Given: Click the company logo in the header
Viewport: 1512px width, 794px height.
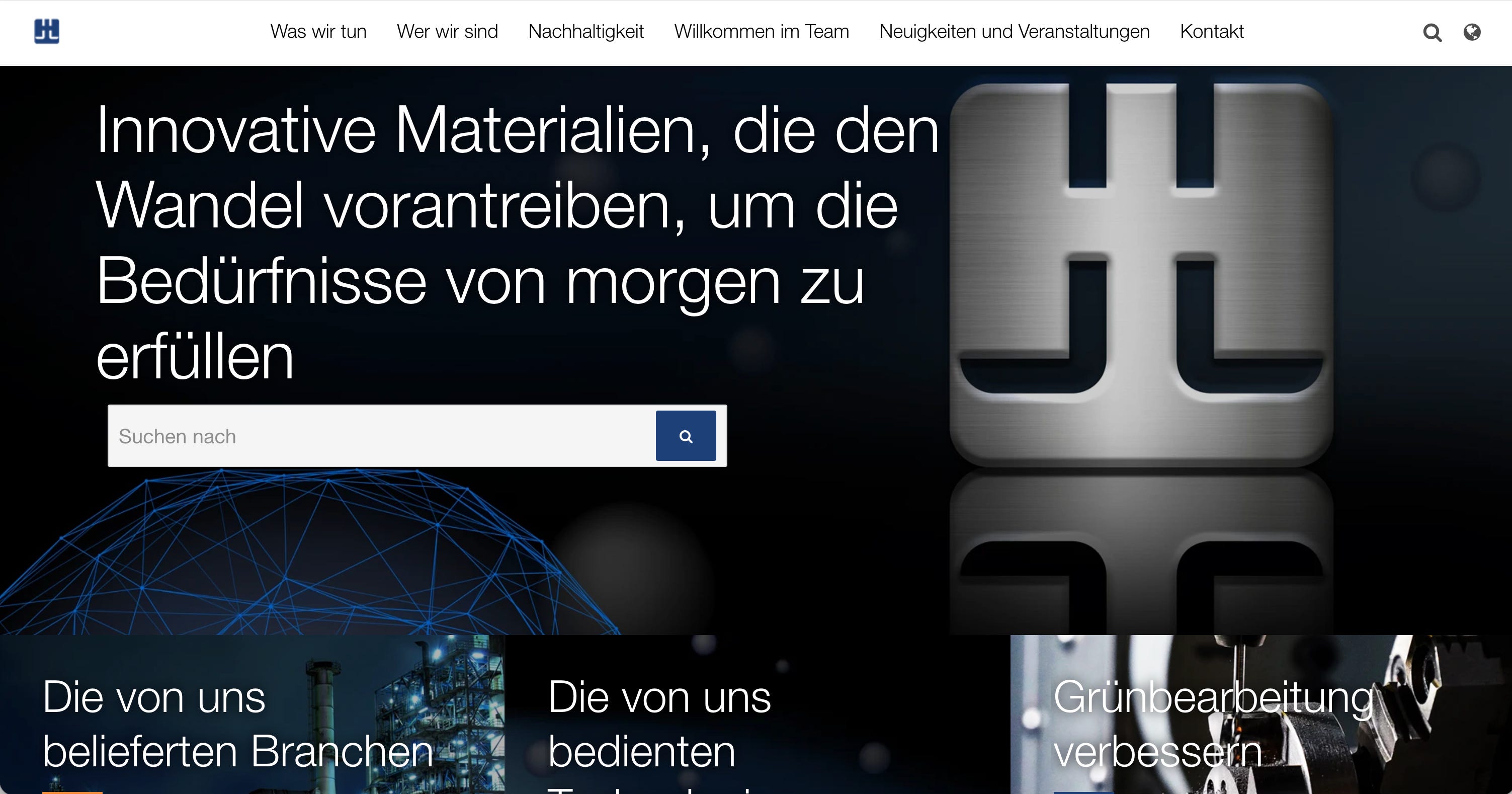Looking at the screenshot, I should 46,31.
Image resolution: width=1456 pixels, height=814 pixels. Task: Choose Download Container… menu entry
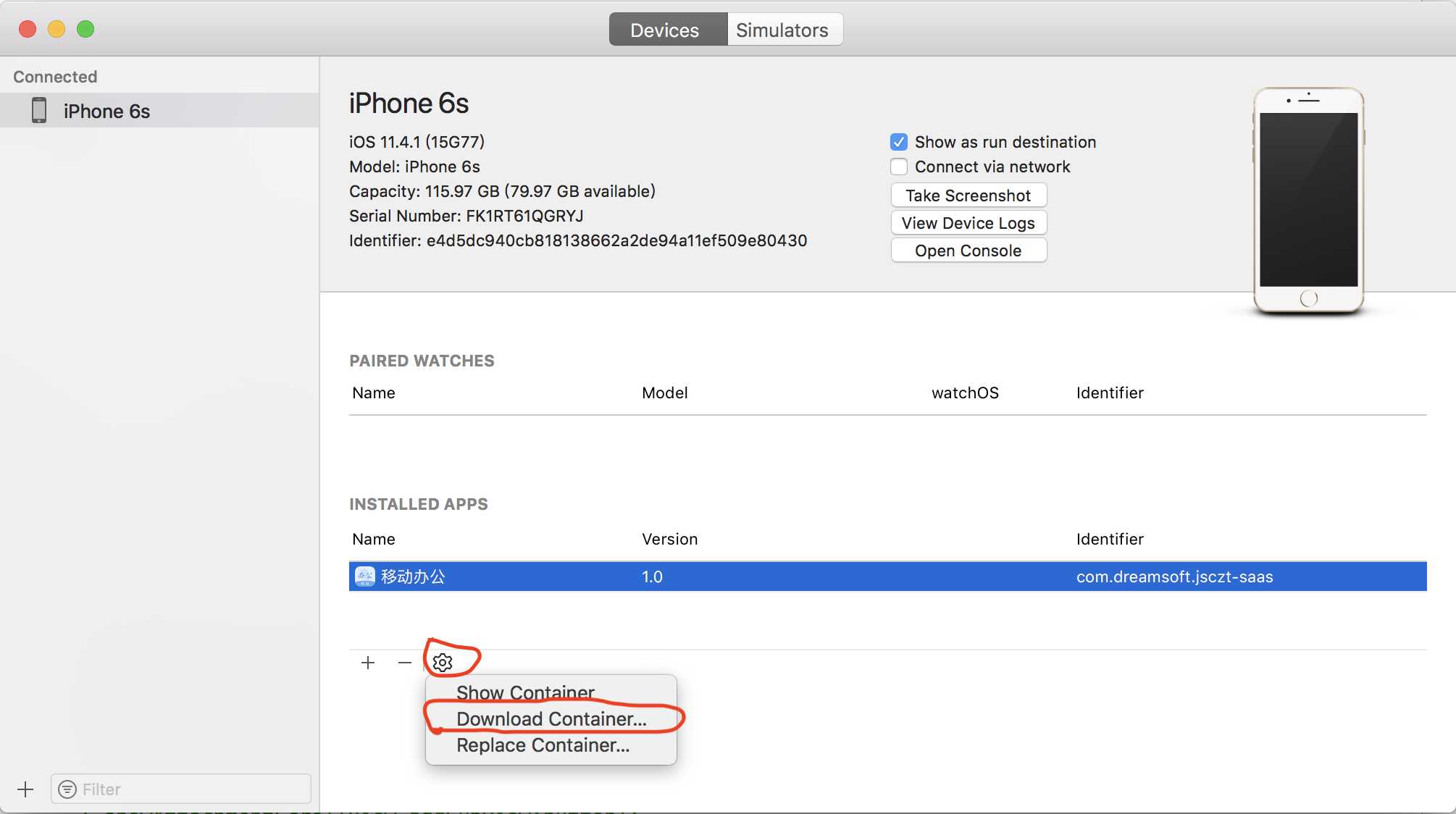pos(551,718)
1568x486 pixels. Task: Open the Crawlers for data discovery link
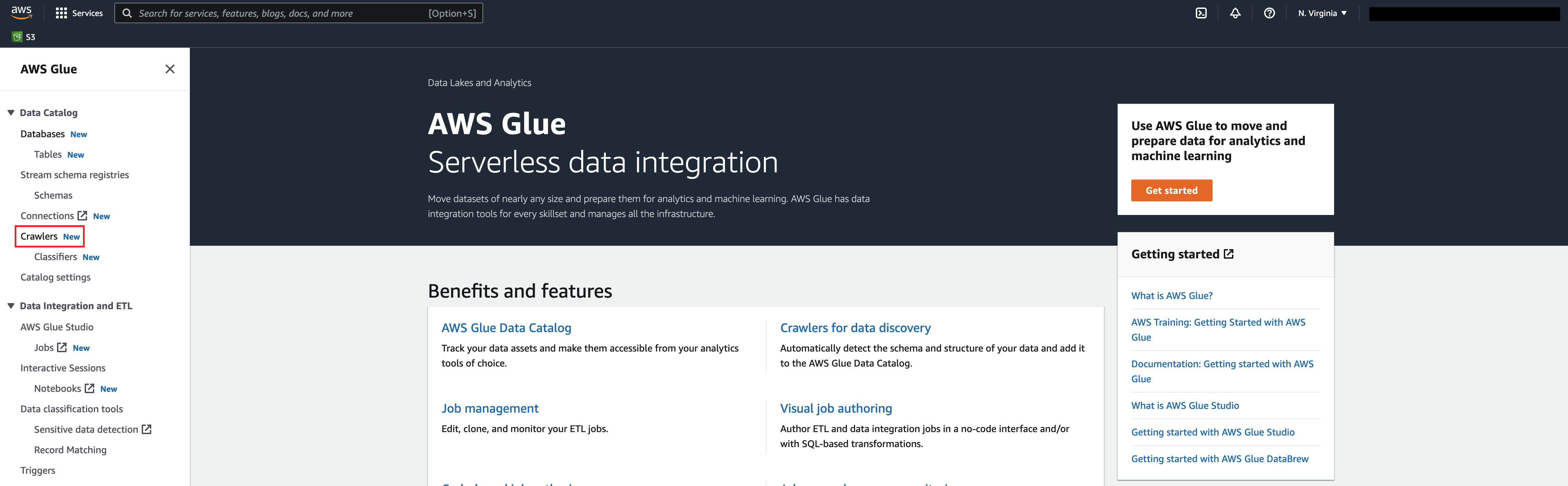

> ACTIVITY
One exact copy of the data is required, and it should hold no pictures.

> SOLUTION BELOW
Given: Click the company logo in the header
Viewport: 1512px width, 794px height.
Looking at the screenshot, I should 46,31.
Image resolution: width=1456 pixels, height=814 pixels. Task: Choose Download Container… menu entry
pos(551,718)
1568x486 pixels. Task: Open the Crawlers for data discovery link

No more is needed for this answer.